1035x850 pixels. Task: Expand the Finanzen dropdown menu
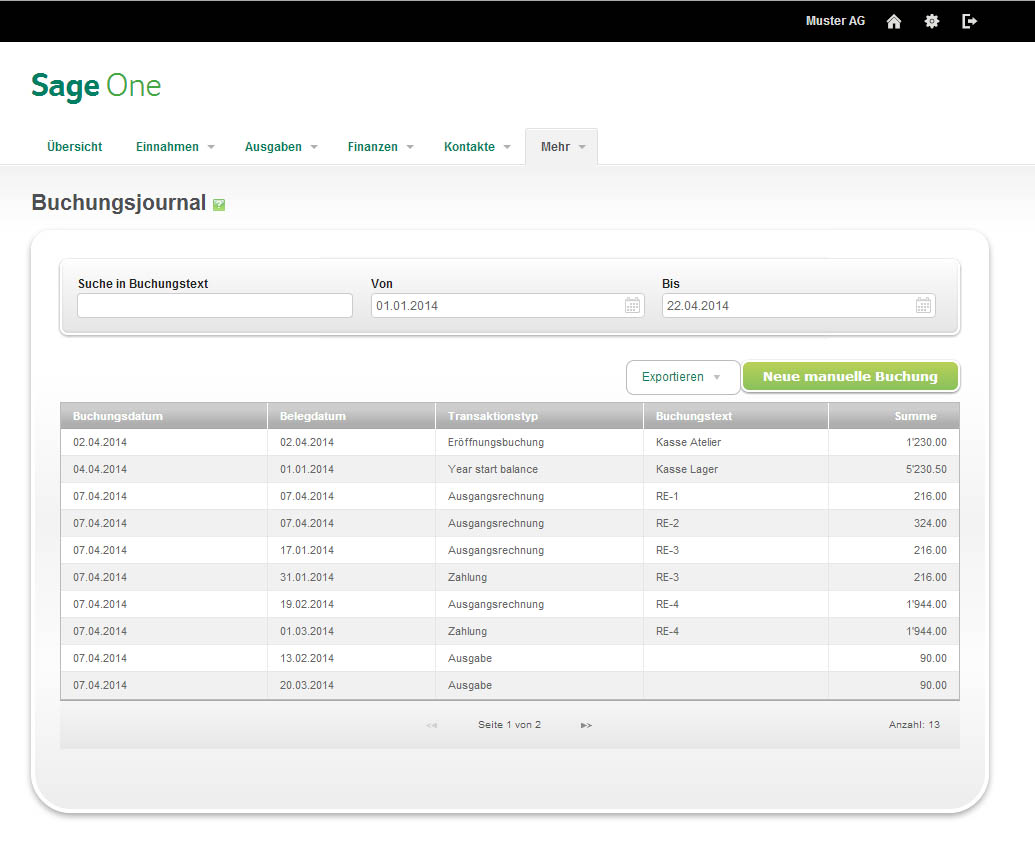[x=380, y=146]
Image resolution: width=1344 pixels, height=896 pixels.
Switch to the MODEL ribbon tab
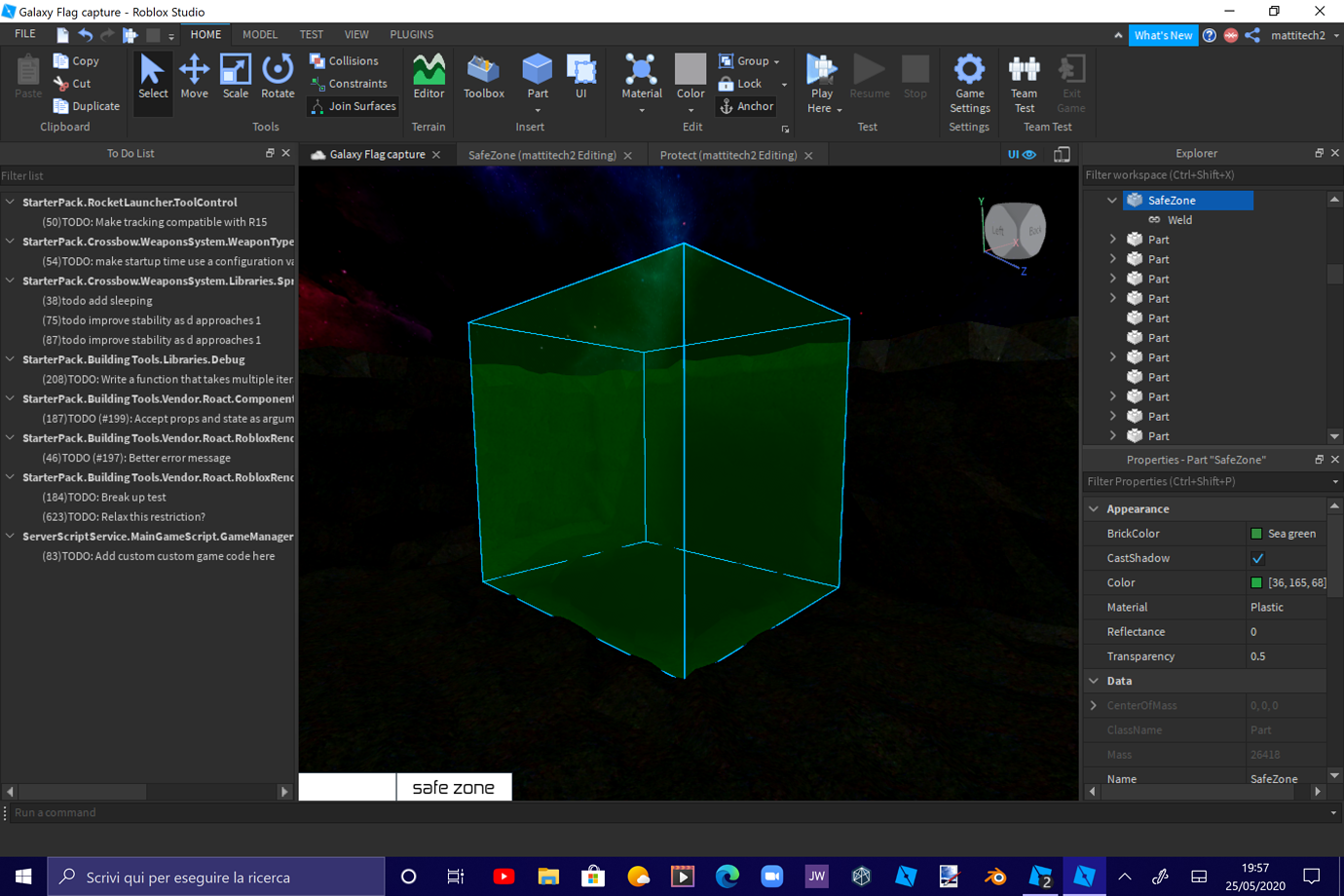click(x=260, y=34)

_GIVEN EXERCISE_: Copy every line of text in the material above without changing anything, and leave out the pictures.

_EXERCISE OUTPUT_:
1035x850 pixels. Task: Expand the Finanzen dropdown menu
[x=380, y=146]
Image resolution: width=1344 pixels, height=896 pixels.
Switch to the MODEL ribbon tab
click(x=260, y=34)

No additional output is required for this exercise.